• EXERCISE DETAILS
Your answer should consist solely of the lines from the first line of the data through the line with "[Pinterest social link] (745, 1521)", each reproduced exactly.

• DATA LISTING
[Start of Attachment]
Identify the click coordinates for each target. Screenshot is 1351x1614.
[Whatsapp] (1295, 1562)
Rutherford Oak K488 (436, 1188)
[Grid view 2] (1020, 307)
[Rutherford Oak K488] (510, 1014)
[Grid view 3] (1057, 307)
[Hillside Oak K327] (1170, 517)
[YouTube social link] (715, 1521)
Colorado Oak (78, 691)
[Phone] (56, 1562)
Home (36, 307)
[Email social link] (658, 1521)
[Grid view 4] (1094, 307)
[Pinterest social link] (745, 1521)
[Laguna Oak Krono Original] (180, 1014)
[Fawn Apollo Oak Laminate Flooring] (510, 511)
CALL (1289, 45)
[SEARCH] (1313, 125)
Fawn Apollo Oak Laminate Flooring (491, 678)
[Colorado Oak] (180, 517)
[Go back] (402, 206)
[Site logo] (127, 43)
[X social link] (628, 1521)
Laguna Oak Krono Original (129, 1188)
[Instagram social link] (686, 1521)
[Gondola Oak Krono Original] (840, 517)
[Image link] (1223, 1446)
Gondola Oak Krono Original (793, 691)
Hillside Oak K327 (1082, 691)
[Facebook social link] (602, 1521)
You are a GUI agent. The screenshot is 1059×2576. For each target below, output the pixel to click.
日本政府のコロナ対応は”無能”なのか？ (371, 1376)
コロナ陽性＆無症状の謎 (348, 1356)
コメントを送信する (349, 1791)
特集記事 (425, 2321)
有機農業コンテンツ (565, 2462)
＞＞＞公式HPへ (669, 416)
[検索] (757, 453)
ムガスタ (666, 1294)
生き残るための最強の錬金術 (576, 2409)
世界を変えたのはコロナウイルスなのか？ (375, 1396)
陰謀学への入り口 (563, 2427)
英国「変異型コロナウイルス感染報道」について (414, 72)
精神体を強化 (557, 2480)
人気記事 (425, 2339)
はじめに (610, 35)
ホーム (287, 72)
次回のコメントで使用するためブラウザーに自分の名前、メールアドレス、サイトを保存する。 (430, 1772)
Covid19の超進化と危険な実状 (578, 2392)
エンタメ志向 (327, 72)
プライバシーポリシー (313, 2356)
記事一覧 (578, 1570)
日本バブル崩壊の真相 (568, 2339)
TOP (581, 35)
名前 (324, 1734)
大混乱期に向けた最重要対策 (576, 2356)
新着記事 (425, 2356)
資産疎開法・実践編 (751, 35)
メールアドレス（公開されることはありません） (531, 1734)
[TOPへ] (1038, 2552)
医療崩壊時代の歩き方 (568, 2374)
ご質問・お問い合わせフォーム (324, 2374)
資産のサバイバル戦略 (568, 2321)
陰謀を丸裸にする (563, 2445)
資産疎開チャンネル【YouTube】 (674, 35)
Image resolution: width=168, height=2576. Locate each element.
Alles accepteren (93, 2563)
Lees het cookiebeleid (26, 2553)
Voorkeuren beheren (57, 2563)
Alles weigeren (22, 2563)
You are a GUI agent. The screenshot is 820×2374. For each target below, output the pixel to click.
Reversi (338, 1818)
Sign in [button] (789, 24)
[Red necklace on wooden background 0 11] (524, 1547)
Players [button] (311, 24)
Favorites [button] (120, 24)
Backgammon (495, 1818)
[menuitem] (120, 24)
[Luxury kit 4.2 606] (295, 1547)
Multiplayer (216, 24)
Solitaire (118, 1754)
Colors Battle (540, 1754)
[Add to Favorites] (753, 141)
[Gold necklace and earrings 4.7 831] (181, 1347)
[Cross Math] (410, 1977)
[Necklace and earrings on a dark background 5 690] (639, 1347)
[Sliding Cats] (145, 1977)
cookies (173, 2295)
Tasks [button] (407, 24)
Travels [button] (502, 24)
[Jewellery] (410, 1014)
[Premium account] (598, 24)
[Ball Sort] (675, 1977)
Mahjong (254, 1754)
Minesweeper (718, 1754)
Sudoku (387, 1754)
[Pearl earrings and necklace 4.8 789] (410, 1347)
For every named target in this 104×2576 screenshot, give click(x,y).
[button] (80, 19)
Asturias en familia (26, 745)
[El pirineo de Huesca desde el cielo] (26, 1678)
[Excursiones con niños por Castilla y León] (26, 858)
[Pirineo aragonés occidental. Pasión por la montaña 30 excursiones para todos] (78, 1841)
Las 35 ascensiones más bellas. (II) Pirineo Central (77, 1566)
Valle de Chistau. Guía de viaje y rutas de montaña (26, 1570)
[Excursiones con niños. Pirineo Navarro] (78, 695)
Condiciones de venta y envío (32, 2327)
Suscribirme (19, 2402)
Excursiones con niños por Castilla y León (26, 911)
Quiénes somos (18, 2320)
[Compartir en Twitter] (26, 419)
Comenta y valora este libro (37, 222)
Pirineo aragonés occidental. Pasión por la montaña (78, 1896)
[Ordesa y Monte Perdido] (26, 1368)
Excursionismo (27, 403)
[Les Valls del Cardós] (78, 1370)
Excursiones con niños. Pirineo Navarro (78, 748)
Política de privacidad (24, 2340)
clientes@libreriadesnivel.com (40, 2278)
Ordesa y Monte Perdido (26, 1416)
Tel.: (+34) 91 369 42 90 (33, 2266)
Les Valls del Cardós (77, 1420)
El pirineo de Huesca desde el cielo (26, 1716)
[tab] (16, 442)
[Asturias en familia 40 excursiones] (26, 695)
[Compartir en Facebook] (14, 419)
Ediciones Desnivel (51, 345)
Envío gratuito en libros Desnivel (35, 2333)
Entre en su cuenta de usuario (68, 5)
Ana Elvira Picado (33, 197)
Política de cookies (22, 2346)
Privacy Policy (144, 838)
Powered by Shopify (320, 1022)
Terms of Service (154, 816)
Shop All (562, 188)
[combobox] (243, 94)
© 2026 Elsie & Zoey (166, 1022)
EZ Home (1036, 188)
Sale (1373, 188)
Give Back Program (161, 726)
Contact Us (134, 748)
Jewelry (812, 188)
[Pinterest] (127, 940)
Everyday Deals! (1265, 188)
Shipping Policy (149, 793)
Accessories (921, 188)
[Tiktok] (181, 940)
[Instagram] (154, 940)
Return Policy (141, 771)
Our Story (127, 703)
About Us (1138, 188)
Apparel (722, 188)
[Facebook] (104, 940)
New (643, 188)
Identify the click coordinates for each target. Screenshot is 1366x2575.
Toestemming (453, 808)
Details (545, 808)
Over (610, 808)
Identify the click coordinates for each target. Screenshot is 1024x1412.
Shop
[End of Attachment]
• RESULT FOR THIS TASK
Identify the click coordinates for each target. Screenshot is 1351x1614.
[Whatsapp] (1295, 1562)
Rutherford Oak K488 (436, 1188)
[Grid view 2] (1020, 307)
[Rutherford Oak K488] (510, 1014)
[Grid view 3] (1057, 307)
[Hillside Oak K327] (1170, 517)
[YouTube social link] (715, 1521)
Colorado Oak (78, 691)
[Phone] (56, 1562)
Home (36, 307)
[Email social link] (658, 1521)
[Grid view 4] (1094, 307)
[Pinterest social link] (745, 1521)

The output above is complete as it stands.